WHAT IS REQUIRED: Beginning with the line below that contains "یادگیری مکالمه با" and ending with the line that contains "[채팅상담] (482, 2518)", copy every line exactly. Copy nothing else.

==============================

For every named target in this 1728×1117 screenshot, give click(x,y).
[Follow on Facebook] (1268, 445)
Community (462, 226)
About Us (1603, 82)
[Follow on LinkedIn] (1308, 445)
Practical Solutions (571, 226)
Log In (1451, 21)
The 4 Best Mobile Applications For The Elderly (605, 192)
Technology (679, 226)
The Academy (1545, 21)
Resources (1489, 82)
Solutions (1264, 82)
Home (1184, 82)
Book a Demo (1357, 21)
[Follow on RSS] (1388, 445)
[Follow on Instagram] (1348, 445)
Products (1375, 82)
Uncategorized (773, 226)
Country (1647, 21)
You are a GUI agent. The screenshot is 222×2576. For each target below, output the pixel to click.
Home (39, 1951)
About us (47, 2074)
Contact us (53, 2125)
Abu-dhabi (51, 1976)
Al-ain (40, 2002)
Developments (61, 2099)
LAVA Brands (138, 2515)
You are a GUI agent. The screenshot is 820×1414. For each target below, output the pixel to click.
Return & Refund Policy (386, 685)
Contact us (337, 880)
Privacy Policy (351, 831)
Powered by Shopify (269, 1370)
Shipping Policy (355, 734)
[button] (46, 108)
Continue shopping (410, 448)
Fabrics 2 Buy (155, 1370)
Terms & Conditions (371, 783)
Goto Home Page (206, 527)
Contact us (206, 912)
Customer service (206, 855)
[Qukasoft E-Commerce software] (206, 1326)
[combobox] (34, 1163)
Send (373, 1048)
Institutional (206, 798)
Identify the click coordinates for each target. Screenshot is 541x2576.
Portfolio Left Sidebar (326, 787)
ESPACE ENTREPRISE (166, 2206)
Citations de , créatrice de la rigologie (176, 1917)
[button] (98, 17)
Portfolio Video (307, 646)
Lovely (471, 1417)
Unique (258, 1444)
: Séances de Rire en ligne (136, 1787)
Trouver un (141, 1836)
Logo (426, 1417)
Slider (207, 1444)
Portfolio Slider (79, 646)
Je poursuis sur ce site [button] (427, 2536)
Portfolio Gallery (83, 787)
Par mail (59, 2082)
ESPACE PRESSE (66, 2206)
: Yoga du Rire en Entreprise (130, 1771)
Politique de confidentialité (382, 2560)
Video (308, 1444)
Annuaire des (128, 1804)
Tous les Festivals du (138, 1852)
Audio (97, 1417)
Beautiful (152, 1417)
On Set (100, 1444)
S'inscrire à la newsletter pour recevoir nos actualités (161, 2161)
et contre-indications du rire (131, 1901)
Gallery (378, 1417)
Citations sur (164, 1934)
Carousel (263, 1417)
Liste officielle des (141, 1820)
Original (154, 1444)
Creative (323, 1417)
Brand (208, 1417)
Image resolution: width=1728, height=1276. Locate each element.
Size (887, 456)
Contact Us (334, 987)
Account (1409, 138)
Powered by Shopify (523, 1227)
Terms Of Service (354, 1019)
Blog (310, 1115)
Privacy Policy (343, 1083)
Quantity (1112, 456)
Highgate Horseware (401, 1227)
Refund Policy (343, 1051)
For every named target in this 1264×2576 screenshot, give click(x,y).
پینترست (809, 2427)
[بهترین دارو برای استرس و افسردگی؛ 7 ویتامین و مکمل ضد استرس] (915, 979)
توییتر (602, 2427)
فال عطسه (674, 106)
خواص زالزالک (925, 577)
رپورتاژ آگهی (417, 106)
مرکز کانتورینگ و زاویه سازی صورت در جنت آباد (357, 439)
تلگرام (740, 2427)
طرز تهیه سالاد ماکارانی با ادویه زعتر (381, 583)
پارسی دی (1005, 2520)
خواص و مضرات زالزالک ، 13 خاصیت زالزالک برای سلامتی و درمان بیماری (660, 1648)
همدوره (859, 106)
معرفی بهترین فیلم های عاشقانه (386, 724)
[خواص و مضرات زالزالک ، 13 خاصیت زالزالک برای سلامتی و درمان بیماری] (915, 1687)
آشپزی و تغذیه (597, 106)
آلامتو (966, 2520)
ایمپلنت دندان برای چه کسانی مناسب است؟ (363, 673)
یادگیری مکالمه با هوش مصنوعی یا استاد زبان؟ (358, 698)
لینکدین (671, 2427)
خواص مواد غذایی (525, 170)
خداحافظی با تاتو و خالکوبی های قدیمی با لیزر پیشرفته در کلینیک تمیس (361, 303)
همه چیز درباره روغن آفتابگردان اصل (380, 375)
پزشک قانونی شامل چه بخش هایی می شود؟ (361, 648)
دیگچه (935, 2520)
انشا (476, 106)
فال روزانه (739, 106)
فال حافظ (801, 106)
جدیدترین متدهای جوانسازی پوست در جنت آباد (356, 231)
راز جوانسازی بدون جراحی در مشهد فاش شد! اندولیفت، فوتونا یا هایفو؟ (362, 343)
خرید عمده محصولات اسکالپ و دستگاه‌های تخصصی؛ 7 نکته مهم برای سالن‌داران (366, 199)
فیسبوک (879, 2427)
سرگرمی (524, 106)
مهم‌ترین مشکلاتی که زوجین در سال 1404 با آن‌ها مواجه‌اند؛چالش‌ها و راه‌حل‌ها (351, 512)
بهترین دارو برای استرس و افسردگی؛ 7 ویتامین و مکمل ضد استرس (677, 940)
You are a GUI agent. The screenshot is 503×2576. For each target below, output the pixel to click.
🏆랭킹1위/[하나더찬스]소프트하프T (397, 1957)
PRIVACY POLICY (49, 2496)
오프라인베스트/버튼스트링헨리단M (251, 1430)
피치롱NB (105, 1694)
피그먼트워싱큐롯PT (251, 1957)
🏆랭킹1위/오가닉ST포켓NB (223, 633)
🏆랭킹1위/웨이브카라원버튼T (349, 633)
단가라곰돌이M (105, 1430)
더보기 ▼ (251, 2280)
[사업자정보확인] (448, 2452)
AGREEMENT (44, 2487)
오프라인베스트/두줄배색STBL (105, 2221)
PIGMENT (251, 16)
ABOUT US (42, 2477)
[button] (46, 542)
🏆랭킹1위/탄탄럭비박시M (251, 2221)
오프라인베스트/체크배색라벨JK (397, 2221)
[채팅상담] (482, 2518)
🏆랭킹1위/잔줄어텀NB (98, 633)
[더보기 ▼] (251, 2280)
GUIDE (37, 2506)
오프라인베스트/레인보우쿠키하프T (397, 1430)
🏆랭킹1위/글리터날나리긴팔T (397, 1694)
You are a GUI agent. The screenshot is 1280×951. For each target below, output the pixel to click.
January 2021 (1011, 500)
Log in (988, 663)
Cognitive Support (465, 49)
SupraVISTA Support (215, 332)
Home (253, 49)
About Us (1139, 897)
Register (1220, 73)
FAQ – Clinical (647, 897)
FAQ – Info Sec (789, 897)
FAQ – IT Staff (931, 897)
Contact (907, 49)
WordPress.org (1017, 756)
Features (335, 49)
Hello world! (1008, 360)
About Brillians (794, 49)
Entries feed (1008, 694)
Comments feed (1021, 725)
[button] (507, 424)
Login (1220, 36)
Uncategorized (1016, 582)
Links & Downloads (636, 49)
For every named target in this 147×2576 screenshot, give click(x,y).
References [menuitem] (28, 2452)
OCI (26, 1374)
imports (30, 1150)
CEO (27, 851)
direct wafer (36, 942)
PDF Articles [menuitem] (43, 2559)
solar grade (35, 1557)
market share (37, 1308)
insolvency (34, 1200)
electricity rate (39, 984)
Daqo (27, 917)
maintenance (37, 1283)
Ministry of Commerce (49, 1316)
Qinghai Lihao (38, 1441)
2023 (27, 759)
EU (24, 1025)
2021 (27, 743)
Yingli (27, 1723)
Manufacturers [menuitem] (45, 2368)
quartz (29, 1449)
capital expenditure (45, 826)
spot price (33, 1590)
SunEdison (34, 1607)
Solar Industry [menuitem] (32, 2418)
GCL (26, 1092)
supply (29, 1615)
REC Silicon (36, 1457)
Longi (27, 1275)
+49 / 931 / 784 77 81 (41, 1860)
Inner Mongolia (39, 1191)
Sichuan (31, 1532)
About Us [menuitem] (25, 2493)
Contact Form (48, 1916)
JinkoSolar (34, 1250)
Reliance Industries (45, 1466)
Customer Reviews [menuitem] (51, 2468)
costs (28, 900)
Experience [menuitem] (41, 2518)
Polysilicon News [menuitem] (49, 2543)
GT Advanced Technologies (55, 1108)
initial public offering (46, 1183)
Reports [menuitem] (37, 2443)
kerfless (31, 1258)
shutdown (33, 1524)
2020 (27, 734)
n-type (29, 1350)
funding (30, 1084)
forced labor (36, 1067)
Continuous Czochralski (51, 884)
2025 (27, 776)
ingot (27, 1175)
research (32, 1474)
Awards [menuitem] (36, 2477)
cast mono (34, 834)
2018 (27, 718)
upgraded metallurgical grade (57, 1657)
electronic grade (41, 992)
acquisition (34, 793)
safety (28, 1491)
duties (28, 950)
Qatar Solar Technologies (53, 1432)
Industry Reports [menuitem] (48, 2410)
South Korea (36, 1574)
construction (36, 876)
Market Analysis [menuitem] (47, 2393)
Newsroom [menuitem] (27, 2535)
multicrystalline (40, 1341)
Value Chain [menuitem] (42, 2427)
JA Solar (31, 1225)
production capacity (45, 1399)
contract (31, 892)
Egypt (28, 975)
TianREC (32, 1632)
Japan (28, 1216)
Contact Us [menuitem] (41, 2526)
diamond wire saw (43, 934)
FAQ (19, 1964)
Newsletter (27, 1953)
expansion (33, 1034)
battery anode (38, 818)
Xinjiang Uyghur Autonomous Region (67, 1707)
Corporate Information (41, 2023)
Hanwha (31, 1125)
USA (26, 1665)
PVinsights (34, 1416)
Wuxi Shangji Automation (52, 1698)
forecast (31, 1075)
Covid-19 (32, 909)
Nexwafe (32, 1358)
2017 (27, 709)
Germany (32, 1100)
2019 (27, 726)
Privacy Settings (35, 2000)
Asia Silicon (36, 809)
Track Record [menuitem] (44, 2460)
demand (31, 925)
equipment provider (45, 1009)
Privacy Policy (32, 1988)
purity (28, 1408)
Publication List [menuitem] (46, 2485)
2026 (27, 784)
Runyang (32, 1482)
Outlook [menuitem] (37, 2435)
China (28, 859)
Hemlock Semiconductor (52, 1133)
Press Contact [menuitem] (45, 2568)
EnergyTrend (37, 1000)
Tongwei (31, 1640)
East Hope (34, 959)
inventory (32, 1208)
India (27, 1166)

==============================

EXERCISE RESPONSE:
یادگیری مکالمه با هوش مصنوعی یا استاد زبان؟ (358, 698)
لینکدین (671, 2427)
خواص مواد غذایی (525, 170)
خداحافظی با تاتو و خالکوبی های قدیمی با لیزر پیشرفته در کلینیک تمیس (361, 303)
همه چیز درباره روغن آفتابگردان اصل (380, 375)
پزشک قانونی شامل چه بخش هایی می شود؟ (361, 648)
دیگچه (935, 2520)
انشا (476, 106)
فال روزانه (739, 106)
فال حافظ (801, 106)
جدیدترین متدهای جوانسازی پوست در جنت آباد (356, 231)
راز جوانسازی بدون جراحی در مشهد فاش شد! اندولیفت، فوتونا یا هایفو؟ (362, 343)
خرید عمده محصولات اسکالپ و دستگاه‌های تخصصی؛ 7 نکته مهم برای سالن‌داران (366, 199)
فیسبوک (879, 2427)
سرگرمی (524, 106)
مهم‌ترین مشکلاتی که زوجین در سال 1404 با آن‌ها مواجه‌اند؛چالش‌ها و راه‌حل‌ها (351, 512)
بهترین دارو برای استرس و افسردگی؛ 7 ویتامین و مکمل ضد استرس (677, 940)
You are a GUI agent. The screenshot is 503×2576. For each target below, output the pixel to click.
🏆랭킹1위/[하나더찬스]소프트하프T (397, 1957)
PRIVACY POLICY (49, 2496)
오프라인베스트/버튼스트링헨리단M (251, 1430)
피치롱NB (105, 1694)
피그먼트워싱큐롯PT (251, 1957)
🏆랭킹1위/오가닉ST포켓NB (223, 633)
🏆랭킹1위/웨이브카라원버튼T (349, 633)
단가라곰돌이M (105, 1430)
더보기 ▼ (251, 2280)
[사업자정보확인] (448, 2452)
AGREEMENT (44, 2487)
오프라인베스트/두줄배색STBL (105, 2221)
PIGMENT (251, 16)
ABOUT US (42, 2477)
[button] (46, 542)
🏆랭킹1위/탄탄럭비박시M (251, 2221)
오프라인베스트/체크배색라벨JK (397, 2221)
[채팅상담] (482, 2518)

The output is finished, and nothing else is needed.